◆ **SUPPLIED PASSAGE**
==============================

Care for children younger than 5 takes several forms in Alameda County: family child care centers run out of personal homes, privately owned child care centers, and publicly funded programs like Head Start or school district-operated preschools. Some centers receive subsidies for families who meet income thresholds, but for many child care providers, the subsidies are late and don’t always cover the full costs of care.
The pandemic and changes in the early childhood landscape have led to a shrinking child care industry in Alameda County in the last five years. Scores of child care providers closed during the pandemic — 21 licensed child care centers and 270 family child care businesses, where children are in a private home, shuttered in Alameda County between 2019 and 2021. For Carolyn Carpenter, who runs a preschool in Glenview, the pandemic forced her to downsize the number of children she cared for and increased her costs as she had to buy air purifiers, masks, and other PPE.
“I was underenrolled for almost two years intentionally to keep everyone safe. I borrowed a significant amount of money to keep everything running because my income went down about four kids’ worth,” Carpenter told The Oaklandside. “I and many other providers were thinking, once the pandemic is over, we’ll start paying some of this back. But we haven’t recovered.”
Because of the statewide expansion of transitional kindergarten, a public school grade before kindergarten for 4-year-olds, child care centers like Carpenter’s face losing more enrollment as parents opt for the free transitional kindergarten option over pricier preschools.

==============================

◆ **WORK TASK**
Continue the passage on child care in Alameda County, picking up after its last sentence.

Lines from a data collection
==============================

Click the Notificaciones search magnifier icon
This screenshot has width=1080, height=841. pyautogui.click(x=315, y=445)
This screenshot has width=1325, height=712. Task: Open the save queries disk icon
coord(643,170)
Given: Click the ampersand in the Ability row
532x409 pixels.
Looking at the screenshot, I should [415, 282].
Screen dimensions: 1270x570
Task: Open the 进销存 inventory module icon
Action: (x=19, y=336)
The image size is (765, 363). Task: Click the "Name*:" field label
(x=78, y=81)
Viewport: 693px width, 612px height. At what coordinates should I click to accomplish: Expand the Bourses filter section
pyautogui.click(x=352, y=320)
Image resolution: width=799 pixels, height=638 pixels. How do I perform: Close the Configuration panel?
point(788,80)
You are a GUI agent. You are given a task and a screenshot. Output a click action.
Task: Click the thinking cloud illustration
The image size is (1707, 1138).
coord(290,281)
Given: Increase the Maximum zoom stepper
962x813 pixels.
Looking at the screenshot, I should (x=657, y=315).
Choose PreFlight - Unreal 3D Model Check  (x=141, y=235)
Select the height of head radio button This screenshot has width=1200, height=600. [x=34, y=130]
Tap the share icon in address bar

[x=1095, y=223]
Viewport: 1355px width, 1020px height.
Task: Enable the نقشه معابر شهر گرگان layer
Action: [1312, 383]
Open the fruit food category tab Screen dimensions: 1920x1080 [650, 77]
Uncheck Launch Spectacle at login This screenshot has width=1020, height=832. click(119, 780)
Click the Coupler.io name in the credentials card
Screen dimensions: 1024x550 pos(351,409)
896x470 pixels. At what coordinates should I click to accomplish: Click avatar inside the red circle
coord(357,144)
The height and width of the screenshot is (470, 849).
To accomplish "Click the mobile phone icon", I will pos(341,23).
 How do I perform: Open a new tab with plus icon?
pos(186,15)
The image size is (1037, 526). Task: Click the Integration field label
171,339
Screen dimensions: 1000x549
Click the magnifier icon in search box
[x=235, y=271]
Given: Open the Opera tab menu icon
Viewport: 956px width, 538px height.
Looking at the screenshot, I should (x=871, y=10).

==============================

◆ **TASK RESPONSE**
At the same time, wages for child care workers remain low. In California, the median hourly wage in 2022 for those in the early childhood education workforce was $15.66. That’s $10 lower than the median hourly wage for all workers in the state, according to the Center for the Study of Childcare Employment at UC Berkeley. The poverty rate in the early childhood education workforce is twice that of all occupations and nearly five times that of elementary and middle school teachers. Low wages mean fewer and fewer people want to join the early childhood education workforce, which is primarily women of color, said Kym Johnson, the CEO of Bananas, a child care resource center in Alameda County.
“There are providers who have to receive safety net programs, who don’t have health care, who don’t have retirement. Of course this has an impact on the quality of the care that our children receive, their safety, the safety of the workers, and these spaces remaining open and maintained so that children can access the care,” Johnson told The Oaklandside. “We have two crises: We have a workforce issue, and we have the expense on families.”
Measure C funding will establish a wage floor for child care workers in Alameda County and enable more child care facilities to add more subsidized slots for low-income families, Johnson said.
While the tax measure dollars are long-awaited, fears abound that state and federal funds could still be slashed in the future.
“We’re always worried that when there are challenges and pressures on funding that we don’t end up on the chopping block. [Measure C] is a supplement, not a replacement,” Johnson said. “It’s really important to give this sector the economic resources that it needs for us to be successful in educating our youngest learners so they can be prepared for school and have good outcomes.”
In its lawsuit, the Alameda County Taxpayers’ Association had argued that the measure was put on the ballot by legislators and therefore required a two-thirds majority approval by voters. The county contended that it was a citizen-led initiative, which requires only a simple majority. Sixty-four percent of voters approved Measure C. Last year, the state Supreme Court left in place a lower court’s ruling that upheld Measure C as valid.
At last week’s Board of Supervisors meeting, an attorney for the taxpayers’ association called into the meeting warning the board not to approve the emergency funding without a five-year plan in place. Wanting to avoid more lawsuits, the board voted that the emergency funding would be released once it receives a positive legal review from the county’s general counsel.